Nevada County supervisors on Tuesday tabled a decision to rename a Rough and Ready creek that one resident said was offensive.
Supervisor Hank Weston — whose district includes the creek — had initially wanted to send a letter to U.S. Board on Geographic Names denying its request to change the name of Negro Creek to Butterfly Creek.
On Tuesday, Weston said he preferred to consult with the National Association for the Advancement of Colored People (NAACP) before making a final decision.
The rest of the board agreed.
“Maybe we’re not the best jury of what is and what is not pejorative in this particular case,” said board Chairman Ed Scofield.
The issue was initially raised by Nevada County Assistant Clerk-Recorder Gail Smith, who emphasized she was providing public comment during the special meeting as a private citizen and Rough and Ready resident rather than a county employee.
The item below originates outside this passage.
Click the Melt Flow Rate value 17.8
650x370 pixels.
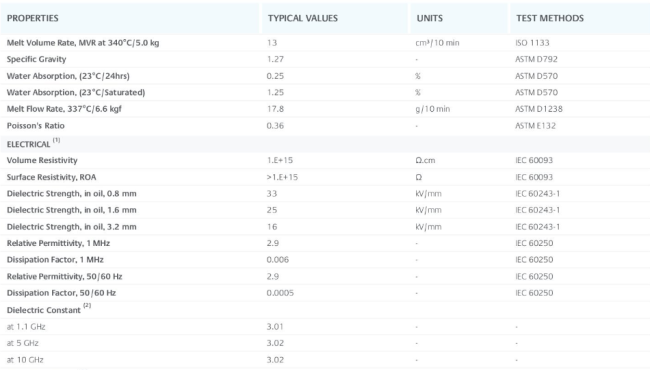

She told the board that she recently purchased property in Rough and Ready and was disturbed to learn the stream running through her backyard contained an offensive term.
She contacted the U.S. Board on Geographic Names (USBGN) and requested they change the name to “Butterfly Creek,” due to the large amount of butterflies she witnessed in the area.
The argument balanced two schools of thought; the first being that the word “Negro” is pejorative and offensive to black people and should be changed, with the other side maintaining that the name is historically significant and its eradication from county documents and maps amounts to irresponsible historical revisionism.
Board members said they did not want the name changed to “Butterfly Creek” due to the historical significance of “Negro Creek,” but said they would consider a different moniker, if the name proved widely offensive.
Pat Chestnut, with the Searls Historical Library, said the creek known as Negro Creek was published under that name in maps dating back to 1867 and 1895.
“Nevada County was an important part of the California Gold Rush,” Chestnut was quoted as saying in a staff report compiled by Weston. “Many place names were given to streams, valleys and/or mountains based on the miners known to work the areas.
“The name Negro Creek is therefore of historic importance as it is one of the few designations that allude to the importance of the Negro miners in the area. The current efforts of many to eliminate what are called derogatory names in this case would actually cause the efforts of these early miners to be deleted from the historical record of this area.”
Supervisor Ted Owens said he was not in favor of a name change, unless a compelling case was made by the NAACP.
“I am not a fan of revisionism of our history,” he said. “I want to honor the history, but still do the best we can not to offend. For me, Butterfly Creek did not have any association with the history of that creek and the men that toiled along that creek.”
Weston said the original deadline for submitting a letter to the USBGN regarding the creek name was Nov. 30, but said the deadline could be moved back while the board awaits further comment.
All board members said they would consider renaming the creek to something more amenable to modern sensitivities, such as “Black Miners Creek”; however, Supervisor Terry Lamphier cautioned that erasing history, especially its more unseemly aspects, in the name of political correctness, leads to forgetfulness and an inclination to repeat mistakes.
Resident Lee Dixon pointed out that there are many geographical names in Nevada County that are named after ethnic groups or nationalities, including names of Native American tribe.
Weston said the board will decide on whether to write a letter to the USBGN opposing the name change or supporting its change to “Black Miners Creek” or a less offensive alternative at its Dec. 6 regular meeting.